What makes you so sure that consumers would actually spend that extra money that have versus saving it?

It's not about spending it. It's a matter of a whole thing about money. Government doesn't create money. Money comes from people doing transactions with one another, it just makes it simpler than doing barter.

Barter is a cumbersome process, money makes it easier. But if you don't have a standard-- like if you are driving and you don't know what the mile is so you don't know if you are going only 60 mph or 120 mph or 30 mph it just makes life infinitely difficult. The key thing is when you have a stab le measure of value, people do more things people invest more. When people don't invest, when people don't consume, then you know something is artificially blocking it. In this case the Federal government.

Would you opt for Perry's optional flat tax or the current income tax code?
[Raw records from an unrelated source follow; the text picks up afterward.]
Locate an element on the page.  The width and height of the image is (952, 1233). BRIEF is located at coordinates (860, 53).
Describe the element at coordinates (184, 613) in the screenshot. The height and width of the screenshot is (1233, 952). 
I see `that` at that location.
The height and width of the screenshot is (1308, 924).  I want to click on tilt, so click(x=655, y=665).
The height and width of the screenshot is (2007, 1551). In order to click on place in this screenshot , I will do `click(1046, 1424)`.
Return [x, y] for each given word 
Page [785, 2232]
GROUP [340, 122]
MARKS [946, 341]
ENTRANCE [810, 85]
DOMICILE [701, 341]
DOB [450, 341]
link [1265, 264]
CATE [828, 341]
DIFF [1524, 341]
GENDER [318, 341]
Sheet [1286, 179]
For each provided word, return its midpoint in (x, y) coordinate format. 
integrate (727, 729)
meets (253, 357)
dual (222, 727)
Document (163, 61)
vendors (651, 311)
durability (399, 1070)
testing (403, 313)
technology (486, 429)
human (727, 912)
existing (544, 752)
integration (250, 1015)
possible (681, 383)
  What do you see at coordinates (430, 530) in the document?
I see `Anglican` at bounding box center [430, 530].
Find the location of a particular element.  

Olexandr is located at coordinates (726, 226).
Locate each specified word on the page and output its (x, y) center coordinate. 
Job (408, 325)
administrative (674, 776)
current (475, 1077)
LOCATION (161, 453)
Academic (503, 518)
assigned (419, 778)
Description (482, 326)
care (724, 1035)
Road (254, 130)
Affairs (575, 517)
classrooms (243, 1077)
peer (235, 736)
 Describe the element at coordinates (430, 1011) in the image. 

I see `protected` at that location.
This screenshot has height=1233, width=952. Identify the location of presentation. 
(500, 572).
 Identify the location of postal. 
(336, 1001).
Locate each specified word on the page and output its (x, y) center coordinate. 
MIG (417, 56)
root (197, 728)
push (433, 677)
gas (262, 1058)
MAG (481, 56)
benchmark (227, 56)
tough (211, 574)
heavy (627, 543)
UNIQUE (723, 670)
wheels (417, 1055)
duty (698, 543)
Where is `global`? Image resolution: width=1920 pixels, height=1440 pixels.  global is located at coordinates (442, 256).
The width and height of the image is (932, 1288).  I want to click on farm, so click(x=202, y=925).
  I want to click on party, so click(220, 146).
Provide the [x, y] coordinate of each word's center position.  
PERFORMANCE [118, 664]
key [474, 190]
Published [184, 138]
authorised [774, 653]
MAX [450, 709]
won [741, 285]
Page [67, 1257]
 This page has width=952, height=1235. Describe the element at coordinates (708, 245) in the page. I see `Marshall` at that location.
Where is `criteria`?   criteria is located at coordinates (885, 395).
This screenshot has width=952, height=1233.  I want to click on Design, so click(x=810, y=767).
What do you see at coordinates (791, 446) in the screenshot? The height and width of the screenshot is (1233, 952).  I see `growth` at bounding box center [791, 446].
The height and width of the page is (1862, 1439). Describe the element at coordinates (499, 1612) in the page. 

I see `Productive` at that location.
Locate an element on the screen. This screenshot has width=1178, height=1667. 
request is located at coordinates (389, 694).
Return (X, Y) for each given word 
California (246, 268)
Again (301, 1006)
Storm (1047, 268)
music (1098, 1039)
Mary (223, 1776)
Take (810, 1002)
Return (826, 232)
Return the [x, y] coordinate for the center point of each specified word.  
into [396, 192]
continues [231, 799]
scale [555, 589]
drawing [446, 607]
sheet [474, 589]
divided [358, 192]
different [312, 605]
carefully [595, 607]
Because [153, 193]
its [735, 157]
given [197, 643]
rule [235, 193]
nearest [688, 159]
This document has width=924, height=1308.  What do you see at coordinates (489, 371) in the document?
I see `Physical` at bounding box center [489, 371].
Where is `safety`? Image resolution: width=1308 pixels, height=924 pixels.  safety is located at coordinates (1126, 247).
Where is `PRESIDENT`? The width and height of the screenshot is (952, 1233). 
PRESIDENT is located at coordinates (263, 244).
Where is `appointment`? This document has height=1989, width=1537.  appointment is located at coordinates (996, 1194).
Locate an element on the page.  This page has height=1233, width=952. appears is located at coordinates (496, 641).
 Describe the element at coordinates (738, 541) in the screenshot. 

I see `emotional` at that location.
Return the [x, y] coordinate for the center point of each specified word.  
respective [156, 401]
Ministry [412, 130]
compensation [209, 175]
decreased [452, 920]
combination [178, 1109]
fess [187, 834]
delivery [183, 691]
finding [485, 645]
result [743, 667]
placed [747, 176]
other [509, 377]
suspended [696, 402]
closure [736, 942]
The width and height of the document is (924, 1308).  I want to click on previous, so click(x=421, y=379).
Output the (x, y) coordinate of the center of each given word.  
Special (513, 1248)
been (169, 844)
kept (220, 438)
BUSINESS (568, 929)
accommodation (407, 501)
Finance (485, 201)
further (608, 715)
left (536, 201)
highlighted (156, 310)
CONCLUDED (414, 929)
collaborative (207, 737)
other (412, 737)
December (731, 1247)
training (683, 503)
I think everyone 99% would go for a flat tax simply because you can do it in 5 minutes instead of 50 hours of gathering all your papers and all that kind of junk. It makes life infinitely easier. Hong Kong's had a variation of this for years. You can go with a flat rate or you can go with their progressive system with various deductions. You figure it out for yourself. We have a two tier system today with the code and that crazy alternative minimum tax. This way you can do the 15% or 20% or if you want to punish yourself, if you have low self-esteem, you can stick with the old code and go through all that rigmarole.

So you personally would choose the 20% with no deductions versus a higher rate with deductions?

I would choose Perry's or almost anyone else's.

Let's get to spending cuts then. Perry proposes slashing government spending to 18% of GDP that's requiring about $900 billion in annual spending cuts. Where are three places we can cut right now that won't destroy our economy in the short-term?

Well, returning resources to the states. You see it in education. There are a lot of functions in the government that could be easily put back to the state level. Medicaid would be much better run on the state level than Washington having a one size fits all system which is collapsing in of itself. And remember we were at 18%-20% of GDP spending just three or four years ago so it isn't like we are going back to something we did in 1929. You could phase it in within three or four years and it could get back there. Not only because of a little bit of belt tightening or returning things back to the people but also you get a huge boost from growth. As the growth goes up, spending as a proportion of the economy starts to drop.